As can be seen from Table 4, the proposed CRCEPN consistently performs better than all competitors for either 1-shot or 5-shot task under different experimental scenarios on the MSTAR dataset. One can also see that TPAN performs the second best on the whole. Particularly, in the first four experiments for both few-shot tasks, the recognition rates of the proposed CRCEPN are about 2%-9% higher than those of TPAN, and the performance improvements compared with other competitors are more remarkable. In the fifth experiment, where the depression variation between the meta-training set and the meta-test set is enlarged and thus the SAR ATR task is more challenging, the proposed CRCEPN still surpasses TPAN by about 5% for 5-shot task and 2% for 1-shot task, respectively. Overall, these experimental results manifest the effectiveness and superiority of the proposed CRCEPN for few-shot SAR ATR tasks.

It is worth noting that in TPAN, a cross-feature spatial attention module is designed following the feature extractor to get more discriminative features [28]. While in the proposed CRCEPN, we use only a feature extractor consisting of 4 layers of CRConv.

Moreover, from the confusion matrices in Table 5, one can see that the recognition performance of the proposed method on each target is relatively balanced under different experimental scenarios for both 1-shot and 5-shot tasks on the MSTAR dataset, which indicates huge potential of the proposed method for few-shot SAR target recognition.

3.4. Recognition Results on the OpenSARship Dataset

This section performs evaluation experiments on the OpenSARShip dataset so as to further verify the recognition performance of the the proposed method for few-shot SAR ATR tasks. Table 6 lists the recognition results of each method for both 1-shot and 5-shot tasks on the OpenSARShip dataset.

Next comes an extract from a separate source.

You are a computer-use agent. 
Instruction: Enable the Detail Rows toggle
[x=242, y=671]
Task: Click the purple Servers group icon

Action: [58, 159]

It can be seen from the experimental results in Table 6 that the proposed CRCEPN still exhibits the best performance for either 1-shot or 5-shot task on the challenging OpenSARShip dataset. In particular, the recognition rate of CRCEPN comes up to 65% and 53% for 5-shot and 1-shot settings respectively, which are about 5% and 6% higher than those of the second best method, i.e., 2SCNet[22] and ACSRNet [29].

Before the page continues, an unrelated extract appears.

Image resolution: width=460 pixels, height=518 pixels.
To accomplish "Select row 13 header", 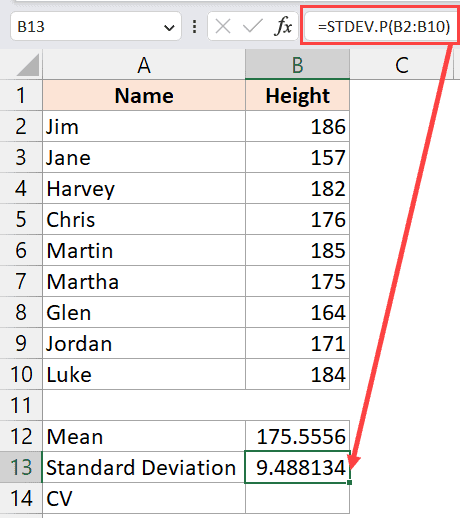I will pyautogui.click(x=21, y=467).
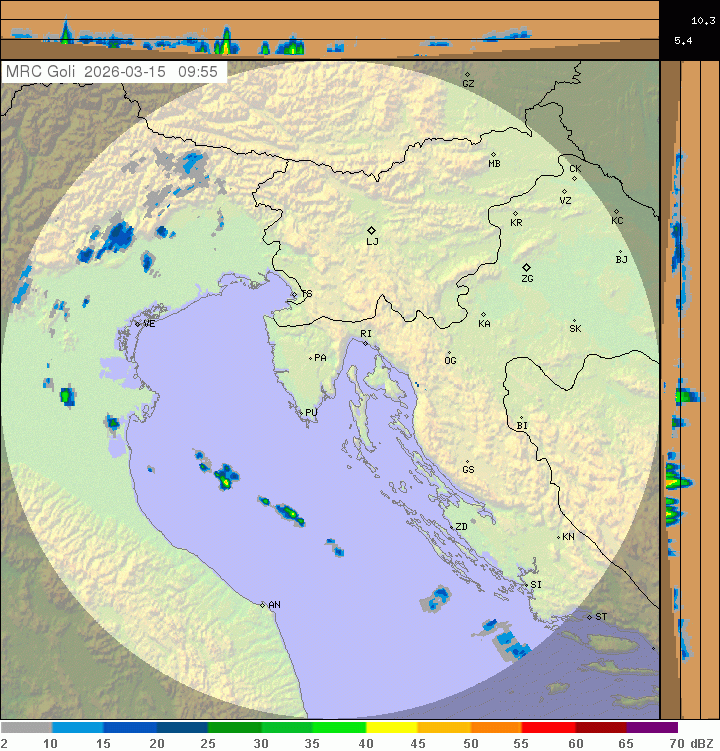Click the SK city marker
Viewport: 720px width, 751px height.
574,320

Table 7 lists the confusion matrices of the average recognition accuracy of the proposed CRCEPN on the OpenSARShip dataset. Likewise, it indicates that the recognition performance of the proposed method on each target is properly balanced for both 1-shot and 5-shot tasks.

From the above extensive experimental results on both the MSTAR dataset and the OpenSARShip dataset, we can state that the proposed method shows huge potential and significant superiority in solving the problem of few-shot SAR ATR compared with other state-of-the-art competitors.

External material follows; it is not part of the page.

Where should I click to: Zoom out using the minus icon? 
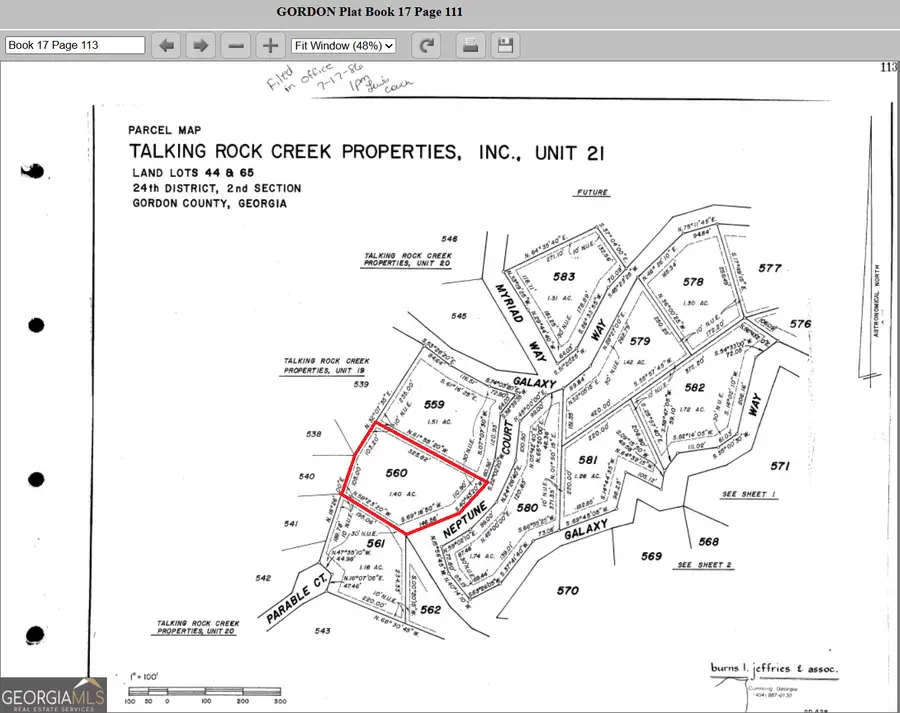235,45
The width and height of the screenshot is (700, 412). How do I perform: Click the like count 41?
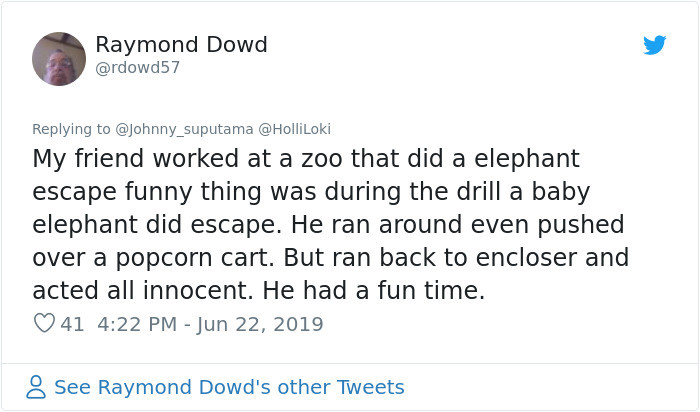(x=72, y=325)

3.5. Effectiveness Analysis

In this section, a series of experiments are designed and conducted to comprehensively evaluate the effectiveness of the proposed methods. First, ablation experiments are performed to investigate the efficacy of each component of the proposed CRCEPN, i.e., feature extraction network based on CRConv, enhanced prototypical network (EPN), and hybrid loss (HL) function. Then, enumeration experiments are carried out to examine the influence of different values of the hyperparameter

λ

on the recognition performance of the proposed method. Finally, two visualization methods, i.e., the t-SNE [35] and the Grad-CAM[36], are leveraged to display respectively the feature distributions and feature maps of the proposed method and several competitors.

3.5.1. Ablation Experiment

In this section, we quantitatively investigate the effectiveness of the feature extraction network based on CRConv, the enhanced prototypical network (EPN), and hybrid loss (HL) function for improving the recogntion performance of the proposed CRCEPN. Below, ablation experiments are carried out on both the MSTAR dataset and the OpenSARShip dataset.

The basic architecture of the proposed method is similar to that of ProtoNet [12], so we use ProtoNet as the baseline. ProtoNet also consists of three components: feature extraction network based on standard convolution, prototypical network (PN), and cross-entropy loss (CL). By replacing one or more components of ProtoNet with corresponding counterparts of CRCEPN, we get different variants, as shown in the first column of Table 8, so as to evaluate the effectiveness of corresponding components of CRCEPN. Specifically, ProtoNet-CRConv represents a variant where the standard convolution in ProtoNet is replaced by CRConv, ProtoNet-EPN means PN is replaced by EPN, ProtoNet-EPN-HL means PN and CL are replaced by EPN and HL respectively, and so forth. Particularly, if all three components of ProtoNet are replaced correspondingly, it yields ProtoNet-CRConv-EPN-HL, which is just our proposed CRCEPN.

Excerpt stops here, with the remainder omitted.